Repository files navigation

Overview

This is a collection of DDL files that define the database schema used by the Data Management System (DMS) component of the Pan-Omics Research Information Storage and Management system (PRISM) at the Pacific Northwest National Laboratory (PNNL). PRISM incorporates a diverse set of analysis tools and allows a wide range of operations to be incorporated, leveraging a state machine that is accessible to independent, distributed computational nodes.

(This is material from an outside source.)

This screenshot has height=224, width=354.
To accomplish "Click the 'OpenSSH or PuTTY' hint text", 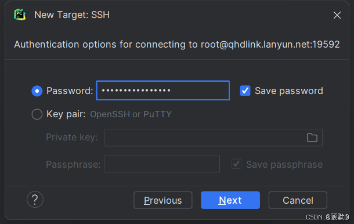I will click(x=131, y=114).
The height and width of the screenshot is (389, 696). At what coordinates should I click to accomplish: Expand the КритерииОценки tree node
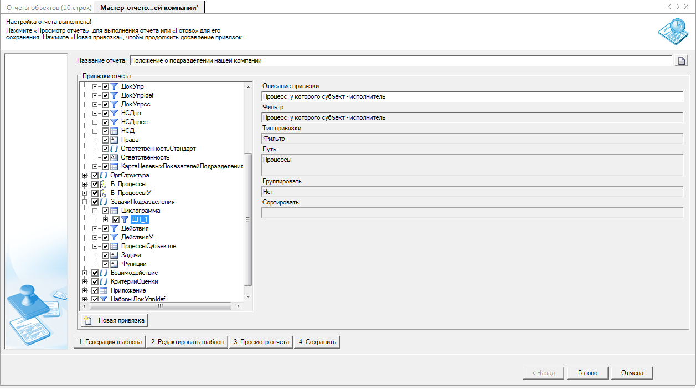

The system has scaled well as data volume has increased since 2002, while allowing adaptability for incorporating new and improved data analysis tools for more effective proteomics research.

Manuscript

For more information see the manuscript "PRISM: a data management system for high-throughput proteomics" published in the journal Proteomics in 2006: PMID: 16470653

Details

The original database schema for DMS is in the Microsoft SQL Server format, and can be found in the DBSchema_DMS repo on GitHub.

Migration of the SQL Server tables, views, stored procedures and functions to PostgreSQL is a work in progress.

Schema

The following table describes the PostgreSQL schemas for DMS, along with the Source SQL Server Database for each schema.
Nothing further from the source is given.